This contains the files needed for the 2025 OOSA assignment. The raw LVIS data can be downloaded from here, but files over the Pine Island Glacier have been provided on the teaching drive. We will be using files from Operation IceBridge, which bridged the gap between ICESat and ICESat-2 using aircraft.
A class to handle LVIS data. This class reads in LVIS data from a HDF5 file, stores it within the class. It also contains methods to convert from the compressed elevation format and return attributes as numpy arrays. Note that LVIS data is stored in WGS84 (EPSG:4326).
The class is:
lvisData
The data is stored as the variables:
waves: Lidar waveforms as a 2D numpy array
lon: Longitude as a 1D numpy array
lat: Latitude as a 1D numpy array
nWaves: Number of waveforms in this file as an integer
nBins: Number of bins per waveform as an integer
lZN: Elevation of the bottom waveform bin
lZ0: Elevation of the top waveform bin
lfid: LVIS flight ID integer
shotN: LVIS shot number for this flight
The data should be read as:
from lvisClass import lvisData
lvis=lvisData(filename)
There is an optional spatial subsetter for when dealing with large datasets.
lvis=lvisData(filename,minX=x0,minY=y0,maxX=x1,maxX=x1)
Where (x0,y0) is the bottom left coordinate of the area of interest and (x1,y1) is the top right.
To help choose the bounds, the bounds only can be read from the file, to save time and RAM:
lvisData(filename,onlyBounds=True)
The elevations can be set on reading:
lvis=lvisData(filename,seteElev=True)
Or later by calling the method:
lvis.setElevations()
This will add the attribute:
lvis.z: # 2D numpy array of elevations of each waveform bin
The class includes the methods:
- setElevations(): converts the compressed elevations in to arrays of elevation, z.
- getOneWave(ind): returns one waveform as an array
- dumpCoords(): returns all coordinates as two numpy arrays
- dumpBounds(): returns the minX,minY,maxX,maxY
# import and read bounds
from lvisClass import lvisData
bounds=lvisData(filename,onlyBounds=True)
# set bounds
x0=bounds[0]
y0=bounds[1]
x1=(bounds[2]-minX)/2+minX
y1=(bounds[3]-minY)/2+minY
# read data
lvis=lvisData(filename,minX=x0,minY=y0,maxX=x1,maxY=y1)
lvis.setElevations()
This will find the data's bounds, read the bottom left quarter of it in to RAM, then set the elevation arrays. The data is now ready to be processed
Includes a class with methods to process LVIS data. This inherits from lvisData in lvisClass.py. The initialiser is not overwritten and expects an LVIS HDF5 filename. The following methods are added:
- estimateGround(): Processes the waveforms and z arrays set above to populate self.zG
- reproject(): Reprojects horizontal coordinates
- findStats(): Used by estimateGround()
- denoise(thresh): Used by estimateGround()

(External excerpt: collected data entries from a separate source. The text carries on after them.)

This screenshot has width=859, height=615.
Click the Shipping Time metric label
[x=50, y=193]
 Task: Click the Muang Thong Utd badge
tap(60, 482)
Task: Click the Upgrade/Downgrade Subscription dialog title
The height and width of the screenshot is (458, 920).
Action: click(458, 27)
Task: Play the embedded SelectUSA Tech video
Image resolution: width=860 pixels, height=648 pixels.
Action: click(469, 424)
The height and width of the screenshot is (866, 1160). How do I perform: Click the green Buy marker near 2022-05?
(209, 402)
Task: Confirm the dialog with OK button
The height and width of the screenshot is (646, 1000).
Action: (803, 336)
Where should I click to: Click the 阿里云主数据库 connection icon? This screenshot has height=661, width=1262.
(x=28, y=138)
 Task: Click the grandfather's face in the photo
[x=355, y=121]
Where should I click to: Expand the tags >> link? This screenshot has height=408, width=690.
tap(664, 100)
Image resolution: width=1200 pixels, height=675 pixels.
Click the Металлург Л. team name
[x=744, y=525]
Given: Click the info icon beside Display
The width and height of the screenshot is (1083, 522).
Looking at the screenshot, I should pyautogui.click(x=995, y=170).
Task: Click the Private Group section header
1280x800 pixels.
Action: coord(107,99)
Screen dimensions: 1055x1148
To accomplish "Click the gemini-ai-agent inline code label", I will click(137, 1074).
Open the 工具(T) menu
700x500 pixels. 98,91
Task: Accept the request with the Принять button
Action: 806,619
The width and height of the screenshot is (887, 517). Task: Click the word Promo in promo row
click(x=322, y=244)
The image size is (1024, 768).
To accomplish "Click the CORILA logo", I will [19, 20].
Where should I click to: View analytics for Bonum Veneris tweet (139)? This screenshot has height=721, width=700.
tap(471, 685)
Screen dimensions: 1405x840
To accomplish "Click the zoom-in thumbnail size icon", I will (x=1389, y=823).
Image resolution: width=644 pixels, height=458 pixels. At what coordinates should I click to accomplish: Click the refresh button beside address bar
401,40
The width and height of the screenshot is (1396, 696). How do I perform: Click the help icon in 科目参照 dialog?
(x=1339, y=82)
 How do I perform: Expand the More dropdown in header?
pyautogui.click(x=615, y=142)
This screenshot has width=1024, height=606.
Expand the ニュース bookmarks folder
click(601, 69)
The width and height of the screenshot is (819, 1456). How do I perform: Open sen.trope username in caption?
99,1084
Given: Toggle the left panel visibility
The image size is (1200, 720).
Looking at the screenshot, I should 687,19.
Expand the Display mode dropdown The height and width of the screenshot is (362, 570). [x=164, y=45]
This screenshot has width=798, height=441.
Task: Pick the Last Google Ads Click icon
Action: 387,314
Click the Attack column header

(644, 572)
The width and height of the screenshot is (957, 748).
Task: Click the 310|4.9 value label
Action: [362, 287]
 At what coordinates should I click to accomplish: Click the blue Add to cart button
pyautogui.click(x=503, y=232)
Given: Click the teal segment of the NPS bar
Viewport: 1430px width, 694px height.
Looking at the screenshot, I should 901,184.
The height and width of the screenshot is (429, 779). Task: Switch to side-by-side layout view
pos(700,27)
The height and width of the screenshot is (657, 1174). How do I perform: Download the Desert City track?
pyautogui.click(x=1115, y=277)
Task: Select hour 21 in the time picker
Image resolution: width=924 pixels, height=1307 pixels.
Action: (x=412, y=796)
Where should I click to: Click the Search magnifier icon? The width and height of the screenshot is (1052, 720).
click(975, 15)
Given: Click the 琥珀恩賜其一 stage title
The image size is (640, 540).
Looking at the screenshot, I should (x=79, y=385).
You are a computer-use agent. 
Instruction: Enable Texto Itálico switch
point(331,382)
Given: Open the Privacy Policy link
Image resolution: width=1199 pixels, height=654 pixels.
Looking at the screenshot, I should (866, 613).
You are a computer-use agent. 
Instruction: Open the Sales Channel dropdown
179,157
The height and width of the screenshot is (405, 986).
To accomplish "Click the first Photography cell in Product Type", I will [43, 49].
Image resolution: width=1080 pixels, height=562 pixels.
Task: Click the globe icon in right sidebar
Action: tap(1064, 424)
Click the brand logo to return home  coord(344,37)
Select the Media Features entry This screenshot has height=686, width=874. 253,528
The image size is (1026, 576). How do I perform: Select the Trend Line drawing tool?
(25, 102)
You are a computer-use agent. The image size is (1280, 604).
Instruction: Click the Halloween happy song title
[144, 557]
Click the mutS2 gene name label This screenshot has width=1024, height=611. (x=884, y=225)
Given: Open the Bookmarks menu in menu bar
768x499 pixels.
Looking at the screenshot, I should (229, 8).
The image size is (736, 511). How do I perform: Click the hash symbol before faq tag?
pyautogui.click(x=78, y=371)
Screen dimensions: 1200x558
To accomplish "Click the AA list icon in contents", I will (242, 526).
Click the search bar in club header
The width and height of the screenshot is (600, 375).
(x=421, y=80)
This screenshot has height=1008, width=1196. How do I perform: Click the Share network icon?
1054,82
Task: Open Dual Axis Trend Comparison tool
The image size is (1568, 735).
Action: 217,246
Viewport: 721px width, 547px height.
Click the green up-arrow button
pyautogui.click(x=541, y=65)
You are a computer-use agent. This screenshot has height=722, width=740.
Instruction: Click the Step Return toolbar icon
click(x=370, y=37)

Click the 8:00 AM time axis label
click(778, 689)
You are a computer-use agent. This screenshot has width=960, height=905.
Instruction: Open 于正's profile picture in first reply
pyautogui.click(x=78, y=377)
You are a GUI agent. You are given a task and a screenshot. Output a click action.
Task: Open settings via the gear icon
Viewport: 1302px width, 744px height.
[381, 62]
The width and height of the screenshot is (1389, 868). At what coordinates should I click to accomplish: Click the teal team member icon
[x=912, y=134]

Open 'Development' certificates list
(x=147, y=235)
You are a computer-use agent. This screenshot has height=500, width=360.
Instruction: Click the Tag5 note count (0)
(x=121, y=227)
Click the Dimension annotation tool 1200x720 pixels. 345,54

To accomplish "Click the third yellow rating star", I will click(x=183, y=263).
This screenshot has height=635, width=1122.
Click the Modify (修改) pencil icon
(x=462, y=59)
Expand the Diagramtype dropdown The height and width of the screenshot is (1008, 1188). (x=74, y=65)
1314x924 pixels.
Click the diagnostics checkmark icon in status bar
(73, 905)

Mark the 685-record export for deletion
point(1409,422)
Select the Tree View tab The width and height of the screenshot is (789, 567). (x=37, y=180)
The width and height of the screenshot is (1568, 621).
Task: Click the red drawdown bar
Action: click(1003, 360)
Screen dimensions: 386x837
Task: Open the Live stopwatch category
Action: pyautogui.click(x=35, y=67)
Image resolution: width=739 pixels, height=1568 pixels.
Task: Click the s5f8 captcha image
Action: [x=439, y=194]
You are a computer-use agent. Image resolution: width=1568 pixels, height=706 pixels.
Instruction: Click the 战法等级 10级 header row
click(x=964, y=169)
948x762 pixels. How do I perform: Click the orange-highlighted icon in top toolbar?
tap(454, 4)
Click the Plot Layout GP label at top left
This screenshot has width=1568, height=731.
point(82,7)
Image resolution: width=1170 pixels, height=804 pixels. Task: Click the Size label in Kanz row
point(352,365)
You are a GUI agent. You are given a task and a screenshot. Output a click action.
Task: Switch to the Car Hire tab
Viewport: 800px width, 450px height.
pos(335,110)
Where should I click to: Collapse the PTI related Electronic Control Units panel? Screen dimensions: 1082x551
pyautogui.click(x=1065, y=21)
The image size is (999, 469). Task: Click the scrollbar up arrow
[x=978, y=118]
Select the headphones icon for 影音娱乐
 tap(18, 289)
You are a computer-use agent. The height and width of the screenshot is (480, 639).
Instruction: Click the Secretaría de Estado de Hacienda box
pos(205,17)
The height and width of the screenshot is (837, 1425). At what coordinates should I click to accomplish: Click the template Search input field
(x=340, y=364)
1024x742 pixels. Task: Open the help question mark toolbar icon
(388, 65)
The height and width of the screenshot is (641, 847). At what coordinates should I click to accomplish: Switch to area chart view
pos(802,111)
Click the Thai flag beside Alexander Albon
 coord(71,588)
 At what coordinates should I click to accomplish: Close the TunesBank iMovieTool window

Some parameters are provided, but in all cases the defaults should be suitable. Further information on the signal processing steps and variable names can be found in this paper.
from processLVIS import lvisGround
lvis=lvisGround(filename)
lvis.setElevations()
lvis.estimateGround()
Note that the estimateGround() method can take a long time. It is recommended to perform time tests with a subset of data before applying to a complete file. This will produce an array of ground elevations contained in:
lvis.zG
Contains an example of how to call processLVIS.py on a 15th of a dataset. Intended for testing only. It could form the centre of a batch loop. It is a simple script with no options.
Examples of how to write and read a geotiff embedded within a class. This is not a complete script, has no initialiser and so will not run in its current form.
- writeTiff(data): writes raster data to a geotiff (data class needs modifying)
- readTiff(filename): reads the geotiff in filename to a numpy array with metadata
Note that geotiffs read the y axis from the top, so be careful when unpacking or packing data, otherwise the z axis will be flipped.